Hi Im still not sure about topping my plants. I want to scrog next time but topping makes me apprehensive. My plants do grow very tall will topping and a scrog help the plants not grow so tall. I have to alter my lights when they get too tall to get a few more inches of height space. Any info will be a great help thanks👍👌✊👅

07/06/2018

Dr.Chas-THC

Paul,
So why not just pinch squeeze, your tall tops and bend/tie them over...

You can train plants to grow in many ways, that you want...

Dr.Chas-THC

24/07/2018

Kostas

this is actually a traditional way of growing sativas outdoors here in Greece.

people that grew in their gardens, would take advantage of the trellis almost all houses had for their edible grapes in the gardens(providing not only fruit but also shadow in summer).

the very tall landrace sativas (can grow between 4-6 meters tall in most cases), had no problem to stretch to the trellis height and from then on the grower will spread the branches just like in any scrog apparatus.

the very impressive visual effect was taking place just before harvest time, since the heavy buds many times were hanging like grapes above people's heads... nice childhood memories at my mum's village (nobody was allowing me to touch though until I was well in my teens, basically 18 and over).

of course the result is more impressive outdoors, but indoors you can get close to that as well. it is the most productive method.

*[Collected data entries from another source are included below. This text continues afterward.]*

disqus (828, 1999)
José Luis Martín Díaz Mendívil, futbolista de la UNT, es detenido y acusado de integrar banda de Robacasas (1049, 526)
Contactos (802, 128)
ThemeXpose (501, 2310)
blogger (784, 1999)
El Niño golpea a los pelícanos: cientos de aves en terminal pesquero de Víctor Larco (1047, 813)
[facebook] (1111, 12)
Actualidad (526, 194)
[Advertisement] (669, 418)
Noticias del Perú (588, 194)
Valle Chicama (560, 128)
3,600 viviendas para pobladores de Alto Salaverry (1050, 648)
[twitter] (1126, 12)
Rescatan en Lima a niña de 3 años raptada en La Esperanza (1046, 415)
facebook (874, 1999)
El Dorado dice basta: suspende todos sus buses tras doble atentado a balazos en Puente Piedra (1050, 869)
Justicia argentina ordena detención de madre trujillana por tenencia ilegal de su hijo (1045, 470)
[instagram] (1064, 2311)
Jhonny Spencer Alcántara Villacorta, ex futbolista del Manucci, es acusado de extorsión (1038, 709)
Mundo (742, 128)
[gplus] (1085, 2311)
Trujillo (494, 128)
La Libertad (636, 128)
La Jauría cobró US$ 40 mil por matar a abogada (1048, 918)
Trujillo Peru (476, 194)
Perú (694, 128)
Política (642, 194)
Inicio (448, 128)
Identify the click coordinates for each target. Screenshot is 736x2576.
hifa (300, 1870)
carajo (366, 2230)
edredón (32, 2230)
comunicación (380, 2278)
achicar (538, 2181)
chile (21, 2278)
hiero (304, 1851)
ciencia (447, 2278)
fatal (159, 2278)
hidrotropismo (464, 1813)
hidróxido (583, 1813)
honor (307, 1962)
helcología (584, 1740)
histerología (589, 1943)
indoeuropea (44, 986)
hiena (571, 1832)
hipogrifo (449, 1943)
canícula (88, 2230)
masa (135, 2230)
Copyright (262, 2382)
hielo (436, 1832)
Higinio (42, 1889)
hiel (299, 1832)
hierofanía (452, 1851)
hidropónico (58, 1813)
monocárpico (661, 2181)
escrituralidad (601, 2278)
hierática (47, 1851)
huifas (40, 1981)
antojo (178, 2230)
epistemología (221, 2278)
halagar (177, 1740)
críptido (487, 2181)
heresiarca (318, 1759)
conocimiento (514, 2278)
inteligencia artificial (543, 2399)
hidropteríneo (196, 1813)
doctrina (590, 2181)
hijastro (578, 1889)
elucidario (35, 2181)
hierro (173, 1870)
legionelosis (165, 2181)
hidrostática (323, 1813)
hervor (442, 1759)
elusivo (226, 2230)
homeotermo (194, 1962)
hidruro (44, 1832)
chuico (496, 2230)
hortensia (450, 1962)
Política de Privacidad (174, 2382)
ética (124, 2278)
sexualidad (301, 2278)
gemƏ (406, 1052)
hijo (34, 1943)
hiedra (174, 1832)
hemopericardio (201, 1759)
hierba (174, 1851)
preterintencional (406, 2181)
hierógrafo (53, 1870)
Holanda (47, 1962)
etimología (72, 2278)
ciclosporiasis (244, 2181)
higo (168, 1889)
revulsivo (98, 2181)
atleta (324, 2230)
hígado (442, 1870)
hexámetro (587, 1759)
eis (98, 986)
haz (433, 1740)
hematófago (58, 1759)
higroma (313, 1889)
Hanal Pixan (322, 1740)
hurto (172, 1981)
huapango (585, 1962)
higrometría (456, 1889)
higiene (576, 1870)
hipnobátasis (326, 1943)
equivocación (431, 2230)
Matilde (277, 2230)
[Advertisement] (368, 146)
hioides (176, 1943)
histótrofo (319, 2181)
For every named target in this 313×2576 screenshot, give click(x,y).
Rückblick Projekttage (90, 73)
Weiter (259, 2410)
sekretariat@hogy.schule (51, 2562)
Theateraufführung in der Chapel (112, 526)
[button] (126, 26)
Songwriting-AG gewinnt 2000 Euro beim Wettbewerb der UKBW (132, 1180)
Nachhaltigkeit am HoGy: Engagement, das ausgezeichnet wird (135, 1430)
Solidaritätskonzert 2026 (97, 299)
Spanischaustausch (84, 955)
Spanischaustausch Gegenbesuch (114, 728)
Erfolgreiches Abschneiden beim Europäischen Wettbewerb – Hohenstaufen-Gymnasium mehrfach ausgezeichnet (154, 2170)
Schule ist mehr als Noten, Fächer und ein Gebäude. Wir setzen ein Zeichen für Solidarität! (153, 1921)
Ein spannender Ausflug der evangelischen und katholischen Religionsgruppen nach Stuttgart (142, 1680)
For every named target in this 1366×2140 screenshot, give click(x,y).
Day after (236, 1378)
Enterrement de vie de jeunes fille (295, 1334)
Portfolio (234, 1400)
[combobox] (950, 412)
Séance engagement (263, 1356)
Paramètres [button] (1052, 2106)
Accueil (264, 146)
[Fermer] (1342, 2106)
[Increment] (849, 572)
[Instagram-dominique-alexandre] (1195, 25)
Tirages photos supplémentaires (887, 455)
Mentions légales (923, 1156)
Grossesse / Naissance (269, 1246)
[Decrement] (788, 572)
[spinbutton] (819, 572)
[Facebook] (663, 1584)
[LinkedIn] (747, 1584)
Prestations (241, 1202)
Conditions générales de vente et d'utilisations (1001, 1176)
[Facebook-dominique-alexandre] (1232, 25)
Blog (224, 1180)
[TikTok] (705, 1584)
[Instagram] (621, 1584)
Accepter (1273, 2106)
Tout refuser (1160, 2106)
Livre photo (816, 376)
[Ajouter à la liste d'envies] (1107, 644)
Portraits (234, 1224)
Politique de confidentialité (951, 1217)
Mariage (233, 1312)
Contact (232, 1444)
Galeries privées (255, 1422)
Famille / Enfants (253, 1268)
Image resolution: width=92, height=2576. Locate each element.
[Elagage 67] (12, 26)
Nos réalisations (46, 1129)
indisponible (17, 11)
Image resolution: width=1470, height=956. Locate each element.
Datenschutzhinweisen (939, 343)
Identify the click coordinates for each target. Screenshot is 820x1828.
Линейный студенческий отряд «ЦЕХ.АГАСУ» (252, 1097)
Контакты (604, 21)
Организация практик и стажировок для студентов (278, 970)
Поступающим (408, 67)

actually I do use it a lot both outdoors and indoors, with much success, whenever I grow autoflowers (I do choose branching varieties). it gives you the chance to tame the wild ruderalis genes to your benefit. with no stress to the plants, you compel them to produce more bud and thc, since they get the maximum equal share of light.

scrog outdoors (or indoors at a place with lots of space) offers the best option to provide a healthy flow of air around the plants. I have my reservations about such a possibility in the cramped space of a growtent, despite the use of fans that can help in this matter.